Algumas crianças, inclusive, nunca viram os ovinhos. “Tem que avisar que não pode apertar, senão quebra”, conta a artesã. Nos ovos, as estampas são de flores ou de coelhos, os preferidos dos pequenos. Hoje, cada ovo custa R$ 4,00 individualmente. Para Marli, no entanto, não é o retorno financeiro que importa. “Às vezes, eu penso em não fazer, porque dá trabalho e, em alguns anos, nem vende muito. Mas aí parece que nem é Páscoa”, comenta.
O passo a passo da tradicional pintura
Ana Marli não tem produção de galinhas em sua propriedade. Ela compra os ovos de vizinhos e, com cuidado, quebra a parte inferior da casca para liberar o conteúdo. Nessa época, a casa da família Führ fica abundante em bolos e omeletes, dando destino a todos os ovos que serão decorados. A casca que sobra é, então, cuidadosamente lavada.
A artesã utiliza tinta acrílica para a pintura. Ela conta que pega a casca três vezes neste processo. Primeiro, para fazer um fundo, pintando todo o ovo da cor escolhida. Depois que secar, é hora de desenhar a estampa. Marli revela que deixa a inspiração fluir nessa etapa e que é ali, no momento, que decide a figura que enfeitará sua “tela”. Após mais um tempo para secagem, ela passa uma mão de verniz, dando brilho e protegendo a tinta usada.
E é só depois de três dias que o ovo é recheado com o amendoim. A montenegrina não utiliza a receita original do cri-cri, com o açúcar e o amendoim misturados desde o começo na panela.
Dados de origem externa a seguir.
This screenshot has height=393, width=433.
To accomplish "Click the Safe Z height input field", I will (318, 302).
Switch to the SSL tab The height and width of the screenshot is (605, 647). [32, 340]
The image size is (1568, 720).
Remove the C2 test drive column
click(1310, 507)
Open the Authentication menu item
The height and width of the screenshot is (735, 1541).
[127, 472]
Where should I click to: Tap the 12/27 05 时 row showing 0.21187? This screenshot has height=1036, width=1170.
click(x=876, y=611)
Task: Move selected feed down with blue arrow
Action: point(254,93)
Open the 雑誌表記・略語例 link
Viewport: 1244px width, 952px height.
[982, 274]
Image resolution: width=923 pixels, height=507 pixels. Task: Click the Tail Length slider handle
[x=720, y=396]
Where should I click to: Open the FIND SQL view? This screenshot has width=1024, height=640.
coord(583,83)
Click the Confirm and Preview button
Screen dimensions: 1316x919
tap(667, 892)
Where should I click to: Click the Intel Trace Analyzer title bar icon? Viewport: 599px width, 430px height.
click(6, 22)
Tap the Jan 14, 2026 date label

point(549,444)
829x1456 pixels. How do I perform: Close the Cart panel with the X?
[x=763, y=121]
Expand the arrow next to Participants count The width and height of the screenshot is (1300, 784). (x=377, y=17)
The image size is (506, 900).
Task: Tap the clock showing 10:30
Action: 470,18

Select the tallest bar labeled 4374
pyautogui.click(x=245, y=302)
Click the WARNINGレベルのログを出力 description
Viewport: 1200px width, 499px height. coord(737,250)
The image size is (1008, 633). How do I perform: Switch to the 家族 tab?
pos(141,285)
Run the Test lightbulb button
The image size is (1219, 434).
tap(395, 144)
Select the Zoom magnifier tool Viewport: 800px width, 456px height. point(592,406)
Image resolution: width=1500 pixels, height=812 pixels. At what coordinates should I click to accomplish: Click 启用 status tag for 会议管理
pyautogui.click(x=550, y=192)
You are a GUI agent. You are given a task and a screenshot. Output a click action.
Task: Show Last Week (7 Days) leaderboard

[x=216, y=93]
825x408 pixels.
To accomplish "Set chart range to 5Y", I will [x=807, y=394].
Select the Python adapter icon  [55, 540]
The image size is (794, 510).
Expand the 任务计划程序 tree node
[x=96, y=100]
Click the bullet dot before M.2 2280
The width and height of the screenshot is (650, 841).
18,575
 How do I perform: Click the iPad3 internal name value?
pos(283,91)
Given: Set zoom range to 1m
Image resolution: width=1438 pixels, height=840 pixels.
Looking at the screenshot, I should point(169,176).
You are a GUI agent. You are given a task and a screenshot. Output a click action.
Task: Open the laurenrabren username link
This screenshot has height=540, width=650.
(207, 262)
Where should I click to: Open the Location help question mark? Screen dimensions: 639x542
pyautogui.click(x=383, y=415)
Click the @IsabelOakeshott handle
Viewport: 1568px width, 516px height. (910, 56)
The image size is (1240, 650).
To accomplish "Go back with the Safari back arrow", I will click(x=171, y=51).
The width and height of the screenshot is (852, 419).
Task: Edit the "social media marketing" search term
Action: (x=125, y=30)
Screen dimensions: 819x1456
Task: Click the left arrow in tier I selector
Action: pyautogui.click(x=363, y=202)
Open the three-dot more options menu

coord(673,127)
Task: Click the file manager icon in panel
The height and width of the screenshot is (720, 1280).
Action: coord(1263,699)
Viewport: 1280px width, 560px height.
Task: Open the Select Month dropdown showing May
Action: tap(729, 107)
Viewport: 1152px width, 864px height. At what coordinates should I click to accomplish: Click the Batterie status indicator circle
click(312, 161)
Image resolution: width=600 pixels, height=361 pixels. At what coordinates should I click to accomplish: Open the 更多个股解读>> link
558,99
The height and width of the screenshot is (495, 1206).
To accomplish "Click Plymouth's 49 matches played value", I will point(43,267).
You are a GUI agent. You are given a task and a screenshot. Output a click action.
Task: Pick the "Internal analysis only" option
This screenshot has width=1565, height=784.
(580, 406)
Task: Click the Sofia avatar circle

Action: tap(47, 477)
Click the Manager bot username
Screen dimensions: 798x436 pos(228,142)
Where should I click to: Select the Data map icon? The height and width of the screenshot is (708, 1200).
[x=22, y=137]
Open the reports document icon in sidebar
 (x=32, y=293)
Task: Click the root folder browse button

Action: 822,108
Primeiro ela o torra e descasca. Em separado, derrete o açúcar até formar uma calda. Só então que faz a mistura, mantendo um gosto de “torradinho” que, segundo ela, é o favorito dos clientes, segundo a dedicada artesã.
Ovo cozido pintado?
Outra tradição de Páscoa da família Führ também envolve ovos de galinha. Seguindo um costume alemão, eles cozinham os ovos e os decoram, deixando-os prontos para o consumo. Quem visita a casa em época de Páscoa encontra na mesa uma bela travessa, com ovinhos dos mais ornamentados para serem consumidos.
Um alerta: muito perecíveis, os ovos cozidos precisam ser feitos em data mais próxima do consumo e mantidos na geladeira para não estragarem.
Tradição do século XII
A tradição de enfeitar ovos de galinha vem desde o século XII, quando a Igreja Católica iniciou o costume de abençoar os ovos, que simbolizam a ressurreição de Cristo e o início de uma nova vida. Na época, os ovos pintados diferenciavam os que receberam as bênçãos dos demais.
Uma semana de oração
Além dos ovos, Marli tenta manter viva em sua casa a tradição de Páscoa com a qual cresceu. A Semana Santa, para ela, é uma semana de oração e de recolhimento. “É de pensar no que Cristo passou pelos nossos pecados. Muitas vezes, a gente não pensa e não reconhece. Temos que ser mais humildes e perdoar mais”, aponta.
A família vai na missa na Sexta-feira Santa e no domingo de Páscoa, faz a confissão na igreja e também realiza a tradicional colheita da marcela.